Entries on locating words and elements
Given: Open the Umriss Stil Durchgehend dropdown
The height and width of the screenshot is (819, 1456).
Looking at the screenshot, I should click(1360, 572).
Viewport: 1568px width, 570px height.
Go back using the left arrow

* **GIVEN PROBLEM**:
Copy out every line of the material above word for word, with nothing changed or left out.

* **TASK RESPONSE**:
Given: Open the Umriss Stil Durchgehend dropdown
The height and width of the screenshot is (819, 1456).
Looking at the screenshot, I should click(1360, 572).
Viewport: 1568px width, 570px height.
Go back using the left arrow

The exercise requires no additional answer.